Очевидно, после правды, сказанной о культе личности, в душе Жоржи Амаду сломалась какая-то пружинка. Мы с ним давние друзья, разделившие годы изгнания, всегда сходились во взглядах и надеждах. Но если я и был сектантом, то, наверное, в меньшей степени, чем он. Я всегда стоял за взаимопонимание людей – в этом мне помог мой характер и темперамент моей страны. Жоржи, напротив, отличался непреклонностью. Его учитель Луис Карлос Престес [194] около девяти лет просидел в тюрьме, а такое забыть нельзя, душа отвердевает. Не разделяя сектантских взглядов бразильского романиста, я мысленно оправдывал его.
194
Луис Карлос Престес (род. в 1898 г.) – видный деятель бразильского и международного коммунистического и рабочего движения, Генеральный секретарь ЦК Бразильской коммунистической партии.

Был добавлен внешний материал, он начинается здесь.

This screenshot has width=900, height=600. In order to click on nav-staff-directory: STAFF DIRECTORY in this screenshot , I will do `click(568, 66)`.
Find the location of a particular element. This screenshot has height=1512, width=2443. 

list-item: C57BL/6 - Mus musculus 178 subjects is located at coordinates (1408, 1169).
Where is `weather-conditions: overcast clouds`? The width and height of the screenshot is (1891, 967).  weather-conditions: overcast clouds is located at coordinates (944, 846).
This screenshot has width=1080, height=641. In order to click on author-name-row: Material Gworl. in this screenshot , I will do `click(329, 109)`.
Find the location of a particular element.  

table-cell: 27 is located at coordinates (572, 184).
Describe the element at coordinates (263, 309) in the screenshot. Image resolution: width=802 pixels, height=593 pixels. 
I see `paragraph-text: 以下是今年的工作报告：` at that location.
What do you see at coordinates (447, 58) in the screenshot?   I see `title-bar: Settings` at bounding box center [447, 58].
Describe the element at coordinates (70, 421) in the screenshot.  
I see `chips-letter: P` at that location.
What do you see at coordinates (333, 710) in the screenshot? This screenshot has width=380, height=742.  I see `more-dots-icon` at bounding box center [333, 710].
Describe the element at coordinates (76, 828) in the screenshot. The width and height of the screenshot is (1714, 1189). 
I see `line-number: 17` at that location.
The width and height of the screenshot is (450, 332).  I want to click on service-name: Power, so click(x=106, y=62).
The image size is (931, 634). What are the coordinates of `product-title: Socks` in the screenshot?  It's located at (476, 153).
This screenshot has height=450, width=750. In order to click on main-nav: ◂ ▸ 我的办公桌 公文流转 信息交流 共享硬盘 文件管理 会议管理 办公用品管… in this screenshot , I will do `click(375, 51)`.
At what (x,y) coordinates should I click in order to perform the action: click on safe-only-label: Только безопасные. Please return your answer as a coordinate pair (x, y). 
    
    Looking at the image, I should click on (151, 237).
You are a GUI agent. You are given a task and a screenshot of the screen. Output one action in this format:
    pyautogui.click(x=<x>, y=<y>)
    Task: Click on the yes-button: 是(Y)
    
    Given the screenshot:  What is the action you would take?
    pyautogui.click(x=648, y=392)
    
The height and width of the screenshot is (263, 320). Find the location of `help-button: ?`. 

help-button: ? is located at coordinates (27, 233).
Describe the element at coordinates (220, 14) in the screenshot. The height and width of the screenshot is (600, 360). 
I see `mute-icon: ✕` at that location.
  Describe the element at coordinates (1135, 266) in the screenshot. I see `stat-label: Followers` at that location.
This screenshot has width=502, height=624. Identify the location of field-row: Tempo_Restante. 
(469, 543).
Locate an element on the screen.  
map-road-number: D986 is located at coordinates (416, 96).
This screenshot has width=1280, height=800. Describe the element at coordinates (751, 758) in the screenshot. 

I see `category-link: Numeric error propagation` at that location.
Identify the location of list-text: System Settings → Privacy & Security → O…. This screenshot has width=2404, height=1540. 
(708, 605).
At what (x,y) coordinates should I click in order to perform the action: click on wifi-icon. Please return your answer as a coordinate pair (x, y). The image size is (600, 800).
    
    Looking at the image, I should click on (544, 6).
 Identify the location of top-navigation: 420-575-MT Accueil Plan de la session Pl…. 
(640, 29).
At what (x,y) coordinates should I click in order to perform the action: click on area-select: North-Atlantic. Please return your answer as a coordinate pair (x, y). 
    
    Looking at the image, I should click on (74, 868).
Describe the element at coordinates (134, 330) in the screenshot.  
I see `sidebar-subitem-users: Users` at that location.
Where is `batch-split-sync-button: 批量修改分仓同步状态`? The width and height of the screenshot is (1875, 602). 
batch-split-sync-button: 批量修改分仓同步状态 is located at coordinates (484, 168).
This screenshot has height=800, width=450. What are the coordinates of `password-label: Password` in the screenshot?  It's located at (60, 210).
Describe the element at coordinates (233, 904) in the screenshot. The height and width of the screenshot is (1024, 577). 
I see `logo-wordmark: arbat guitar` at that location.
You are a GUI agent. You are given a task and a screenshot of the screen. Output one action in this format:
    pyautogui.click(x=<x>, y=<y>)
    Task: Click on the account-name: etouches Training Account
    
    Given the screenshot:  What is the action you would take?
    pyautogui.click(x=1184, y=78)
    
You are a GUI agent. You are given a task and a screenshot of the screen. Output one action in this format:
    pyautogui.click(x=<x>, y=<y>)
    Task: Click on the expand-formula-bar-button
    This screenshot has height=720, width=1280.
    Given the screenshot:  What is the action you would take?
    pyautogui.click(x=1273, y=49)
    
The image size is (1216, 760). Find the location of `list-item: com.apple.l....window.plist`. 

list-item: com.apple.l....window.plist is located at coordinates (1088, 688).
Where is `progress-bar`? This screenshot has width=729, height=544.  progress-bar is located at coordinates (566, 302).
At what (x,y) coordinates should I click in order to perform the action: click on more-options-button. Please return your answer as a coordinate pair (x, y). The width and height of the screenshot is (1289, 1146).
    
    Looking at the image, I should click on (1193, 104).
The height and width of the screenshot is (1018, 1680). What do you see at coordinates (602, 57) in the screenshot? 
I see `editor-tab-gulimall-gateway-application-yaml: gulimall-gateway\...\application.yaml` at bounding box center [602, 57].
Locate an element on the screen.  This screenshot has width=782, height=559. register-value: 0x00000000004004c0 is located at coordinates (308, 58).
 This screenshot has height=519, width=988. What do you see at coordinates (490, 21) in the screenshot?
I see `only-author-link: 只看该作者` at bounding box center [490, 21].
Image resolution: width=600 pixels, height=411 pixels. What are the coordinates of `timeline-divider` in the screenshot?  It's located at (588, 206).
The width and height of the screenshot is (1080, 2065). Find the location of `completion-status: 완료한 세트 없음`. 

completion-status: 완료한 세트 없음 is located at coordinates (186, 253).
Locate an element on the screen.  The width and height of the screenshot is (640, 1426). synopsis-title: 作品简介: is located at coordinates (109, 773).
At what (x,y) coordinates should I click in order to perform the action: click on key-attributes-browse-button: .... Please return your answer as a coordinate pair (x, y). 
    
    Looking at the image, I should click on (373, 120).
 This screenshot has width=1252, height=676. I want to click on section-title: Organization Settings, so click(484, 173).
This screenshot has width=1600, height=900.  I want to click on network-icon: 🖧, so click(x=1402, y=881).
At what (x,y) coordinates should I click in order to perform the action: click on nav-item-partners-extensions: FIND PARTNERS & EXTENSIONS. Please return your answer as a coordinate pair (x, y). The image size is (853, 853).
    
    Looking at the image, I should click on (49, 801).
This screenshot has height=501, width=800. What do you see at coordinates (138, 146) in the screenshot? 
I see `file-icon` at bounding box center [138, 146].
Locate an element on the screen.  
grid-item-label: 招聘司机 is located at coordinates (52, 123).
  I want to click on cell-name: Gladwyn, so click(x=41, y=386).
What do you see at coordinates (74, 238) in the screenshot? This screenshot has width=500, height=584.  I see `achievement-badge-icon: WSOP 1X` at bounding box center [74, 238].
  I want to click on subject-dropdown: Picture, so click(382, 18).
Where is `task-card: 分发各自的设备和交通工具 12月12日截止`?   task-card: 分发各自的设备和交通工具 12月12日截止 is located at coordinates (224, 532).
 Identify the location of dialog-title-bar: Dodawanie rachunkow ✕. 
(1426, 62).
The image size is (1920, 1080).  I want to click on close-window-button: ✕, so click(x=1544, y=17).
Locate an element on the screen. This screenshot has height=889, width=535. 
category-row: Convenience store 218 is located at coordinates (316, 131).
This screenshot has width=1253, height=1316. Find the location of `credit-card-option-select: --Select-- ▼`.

XX съезд, точно огромная волна, поднял нас. революционеров, и нам открылись новые возможности, новые решения. Некоторые из нас, преодолев душевную смуту, почувствовали, что рождаются заново. Рождаются заново, свободными от сомнений, с готовностью идти дальше, владея правдой.
Я, грешный, тоже внес свою лепту в культ личности Сталина. Но в те времена Сталин был для нас всемогущим победителем гитлеровских армий, спасителем всего человеческого. Перерождение его характера – какая-то непостижимая тайна, которую так и не смогли разгадать многие из пас.
У Жоржи, пожалуй, именно там, на борту парохода, среди причудливых береговых скал, началась другая полоса жизни. С той поры он стал хладнокровнее, сдержаннее в словах и в поведении. Не то чтобы он утратил веру в революцию, нет, он целиком ушел в литературное творчество, и его новые книги потеряли былую политическую направленность. В нем вдруг раскрылся истинный эпикуреец, и он принялся писать свои лучшие вещи, начав с «Габриэлы» – блистательного романа, в котором льется через край чувственность и радость бытия.